As I read the internet, peruse my emails, and get lost down endless trivial rabbit trails of fascinating information, I collect and save some interesting stuff. Today I thought I would share with you some this n that potpourri of maybe useful but probably not material that has caught my attention lately.
How do you organize your books?
I see photos all the time of other people’s bookshelves compiled by color. All the yellows on one shelf; reds on another. Not me. I want to find the book I am looking for. In my little brain and way of thinking there is only one way – alphabetized by author’s last name! Apparently, I am not in the majority as one study revealed:
The vast majority of you are nuts. How can you live in the sheer chaos?
• Topic: 39.5%
• My own particular method: 28.7%
• Vibes: 16.4%
• Alphabetically: 7.6%
• Color: 6.8%
• Acquisition date: 1%
Great New Word
Susurration – meaning A whispering sound; murmur. It comes from the Latin “susurrare,” meaning “to whisper.” It might be the sound of rainfall or wind whipping through leaves. Anything with a low, rustling sound can be a susurration. It’s onomatopoetic — the “s” and “sh” sounds of the word echo the meaning.
Overwhelmed
Usually, I use this word in a negative fashion. “I have so much to do, I am overwhelmed.” But recently I am reminded that can convey positive emotions too – “I am overwhelmed by God’s goodness or a beautiful sunset.” And don’t forget good overwhelm is hidden in plain sight on your hardest days, too, if you learn to look for it.
When you dwell on the good kind of overwhelm, you actually flush out the bad kind of overwhelm. There is a power to using this word in an update fashion.
Healthier Brain Management
A study published in PNAS Nexus was recently featured in The Washington Post, with a headline that got a lot of attention:
“This detox may erase 10 years of social media brain damage, researchers say.”

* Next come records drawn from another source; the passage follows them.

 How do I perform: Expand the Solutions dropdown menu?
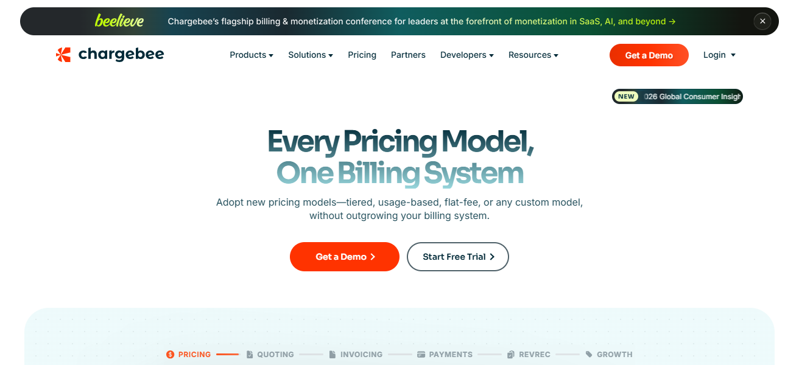pos(310,55)
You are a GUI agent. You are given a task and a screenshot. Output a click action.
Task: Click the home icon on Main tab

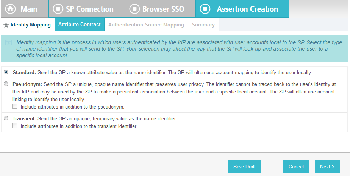click(x=10, y=9)
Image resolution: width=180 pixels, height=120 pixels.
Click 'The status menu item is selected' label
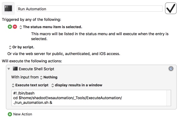[x=52, y=27]
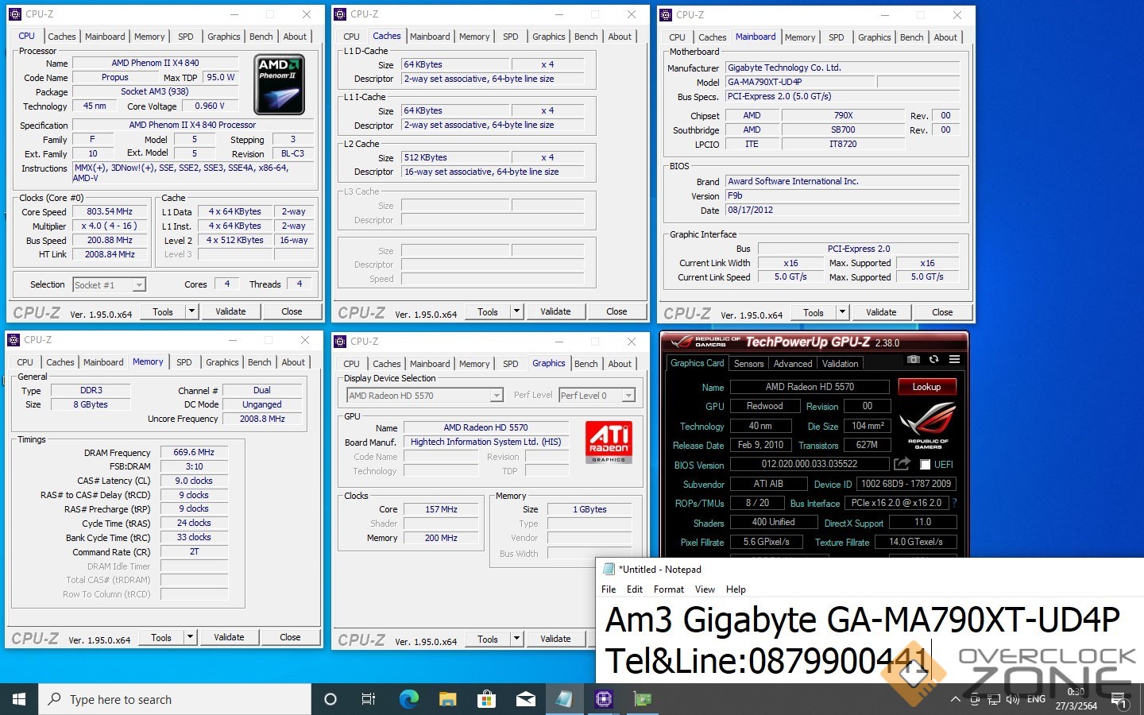
Task: Open the Format menu in Notepad
Action: [x=668, y=589]
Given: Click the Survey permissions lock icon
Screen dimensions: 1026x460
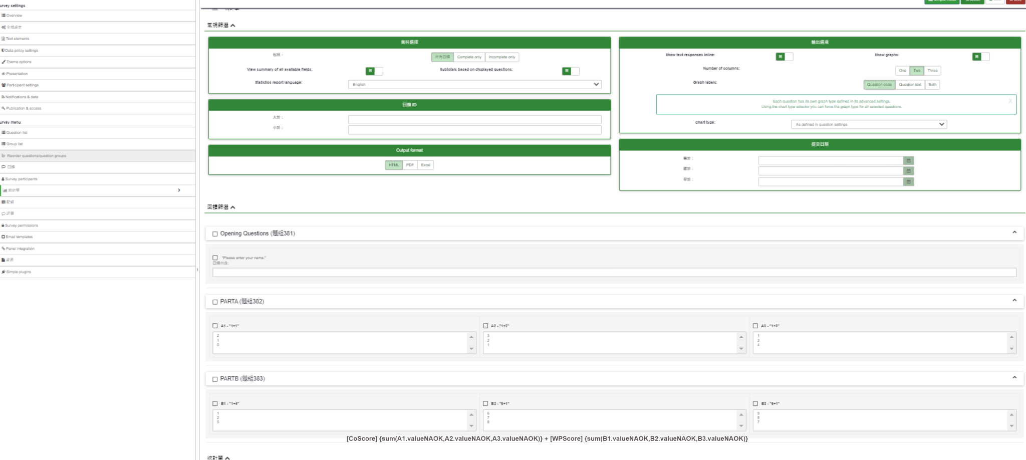Looking at the screenshot, I should pyautogui.click(x=3, y=225).
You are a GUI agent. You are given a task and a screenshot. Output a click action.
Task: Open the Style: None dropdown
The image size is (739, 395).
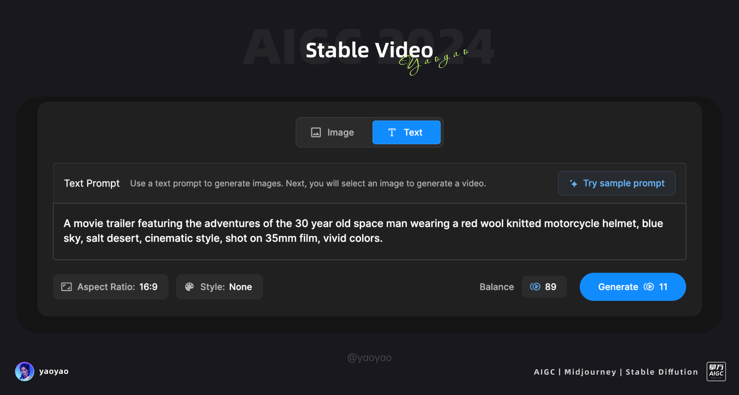[x=219, y=287]
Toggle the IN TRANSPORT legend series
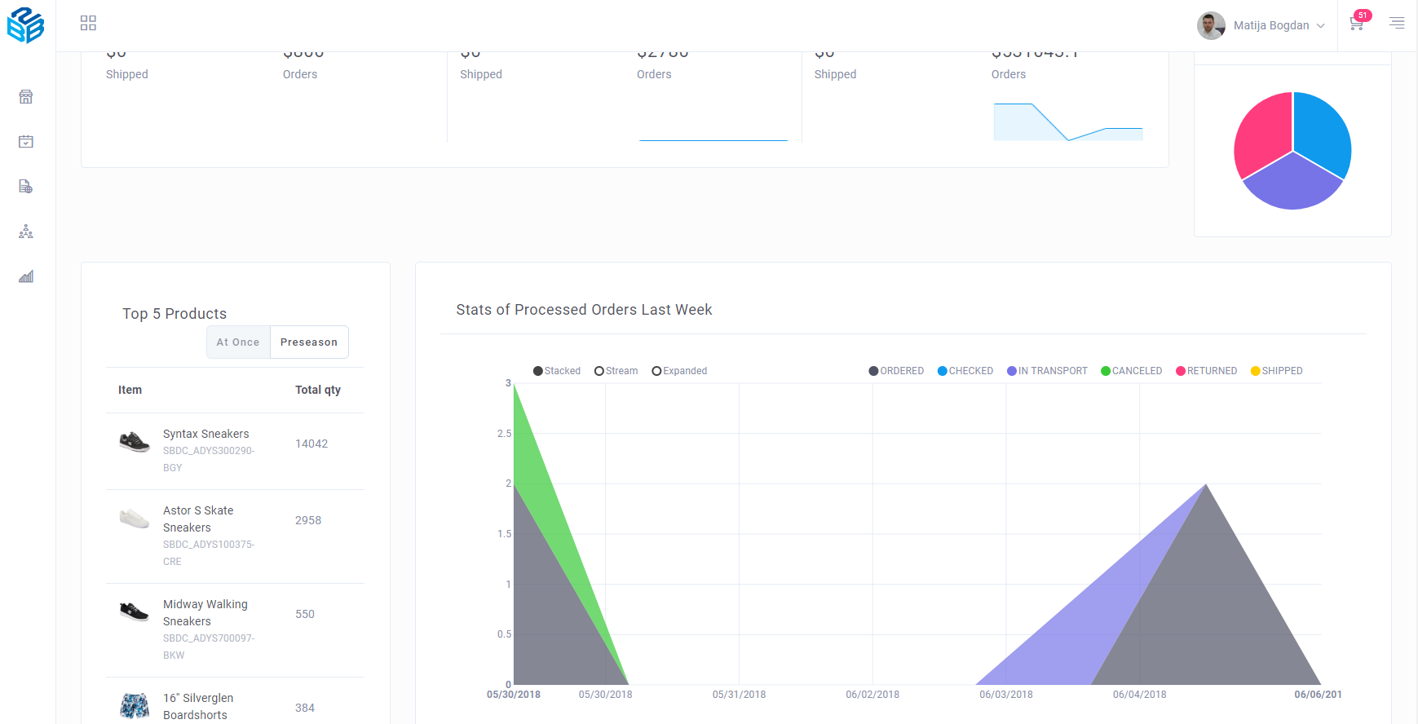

For two weeks, participants used the Freedom app on their phones to block the internet. They could still make calls and send texts, but apps and web access were cut off.
What the study found was remarkably interesting and surprised even the researchers, as they note in the Washington Post article. When mobile internet access was removed, participants cut their time online nearly in half, from 314 minutes to 161 minutes per day. By the end of the study, they showed measurable improvements in attention, mental health, and overall well-being. On some attention measures, the gains were comparable to about 10 years of age-related decline, with similarly strong effects on depression symptoms.
Grief
I thought I was holding grief.
Tonight I see grief is holding me.
Not with a vice grip. Not with a fist.
More the way gravity
holds the earth to the sun—
a force without which our planet
would lose all warmth, all life.
Love has many names. Grief is one,
and I am grateful tonight for the way
it tethers me not only to pain but
to beauty, goodness, connection.
Tonight I see grief not as a problem
to be solved but as an energy to explore,
to move with, to circle what is beloved.
There is some comfort even in knowing
it will never let me go. It is right that it
should hold me, even as I turn and turn.
—Rosemerry Wahtola Trommer
Encouraging Quote
“Your first attempt might not be very good, but nobody’s early work is good. There will always be a gap between where you are and where you want to be. And the bridge between that gap is courage. The courage to look foolish in the beginning. The courage to show up again when your early work is criticized. The courage to look yourself in the mirror and say, “I realize I’m not good enough yet, but the only way to get better is to keep working on it.” James Clear
The practice of noticing to what grabs your attention is healthy, fulfilling, fun and nurtures curiosity. Looking around today – what are you seeing with new eyes that lifts your soul?